Search for this article by title in your preferred search engine:

Beyond Myalgic Encephalomyelitis/Chronic Fatigue Syndrome

(It's now the third result in a Google search)



Share on Social Media (Twitter, Facebook, Google, Reddit):

If you want a shortened link, here's one I just created (just copy and paste): http://bit.ly/1FClpTj

Possible hashtags: #MoreFundingNow #mecfs (just copy and paste)



Why it's so good:

It strongly calls for doctors to treat ME/CFS/SEID patients better, diagnose them earlier. It decries the lack of funding for our illness and calls for more funding and research. It emphasizes the seriousness of our disease.



@Sasha @SOC @Soundthealarm21 (thought you might be interested)
 

Ember

Senior Member
Messages
2,115
Dr. Bateman: “I don't recall anything in the IOM report that states the term Myalgic Encephalomyelitis, or ME, can not be used to describe someone who meets published ME criteria.”

Dr. Clayton: “The new name, which should be accompanied by a new International Statistical Classification of Diseases and Related Health Problems, Tenth Revision (ICD-10) code (sic), also distinguishes this definition from previous ones. Thus, patients who meet these new criteria should be diagnosed with systemic exertion intolerance disease even if they also meet criteria for earlier variants of ME/CFS.”

These statements from the IOM Committee and its members need to be sorted out through the ICD-10-CM.
 

SOC

Senior Member
Messages
7,849
Thanks, @oceiv! This kind of post gives PWME with limited ability to search out and read all the available articles (and that's a lot of us for various reasons) opportunities to participate in some constructive advocacy by supporting good articles. The amount of detail you gave -- how to support it, where it is, background info, and simple assessment is extremely helpful.

Three thumbs up to oceiv! :thumbsup::thumbsup::thumbsup:
 

halcyon

Senior Member
Messages
2,482
The recommendations on the new ICD-10 code are so confusing to me. In the ICD-10-CM, ME and CFS are two distinct diseases, at two different codes, in two different sections, that explicitly exclude each other.

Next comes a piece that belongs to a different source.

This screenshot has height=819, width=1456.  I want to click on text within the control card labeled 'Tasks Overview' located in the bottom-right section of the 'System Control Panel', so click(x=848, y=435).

What section do they propose putting SEID in? As they didn't seem to be very impressed with the ME name or ICC definition, I'm guessing they wouldn't put it in G (diseases of the nervous system) with ME. I think the only other place you could put SEID would be R (symptoms, signs, and abnormal clinical and laboratory findings) with CFS.

The statement from Dr. Bateman further confuses me. So ME is a distinct disease from CFS/SEID? Why does the report talk about them as though they were the same thing? Why not just rename R53.82 from CFS to SEID then? What disease is the report talking about? Are they really two different diseases?

It's disappointing because they really could have cleaned house here. Pick up after the mistakes of the past. If you're going to trash CFS, go all the way. Delete R53.82 from the ICD. The only reason it's there is because the CDC didn't recognize Tahoe as ME right? If you really want a new name, just add it to the index, pointing to G93.3. Done and done. The disease of 1000 names becomes the disease of 1001 names, but at least we all know, from a technical standpoint, that we're talking about the same disease.

The ICD tracks diseases, not definitions. You can define a disease any way you wish, but that doesn't mean that each definition should get its own code in the ICD.
 

CFS_for_19_years

Hoarder of biscuits
Messages
2,396
Location
USA
@halcyon, my thoughts exactly, although I've got too much brain fog to put it all into words as you did! My other thought was, am I now supposed to insist that my doctor place another diagnosis in my chart (SEID along with it's new code, whenever it comes out), in addition to the CFS diagnosis and code that are already there? The article makes it seem so.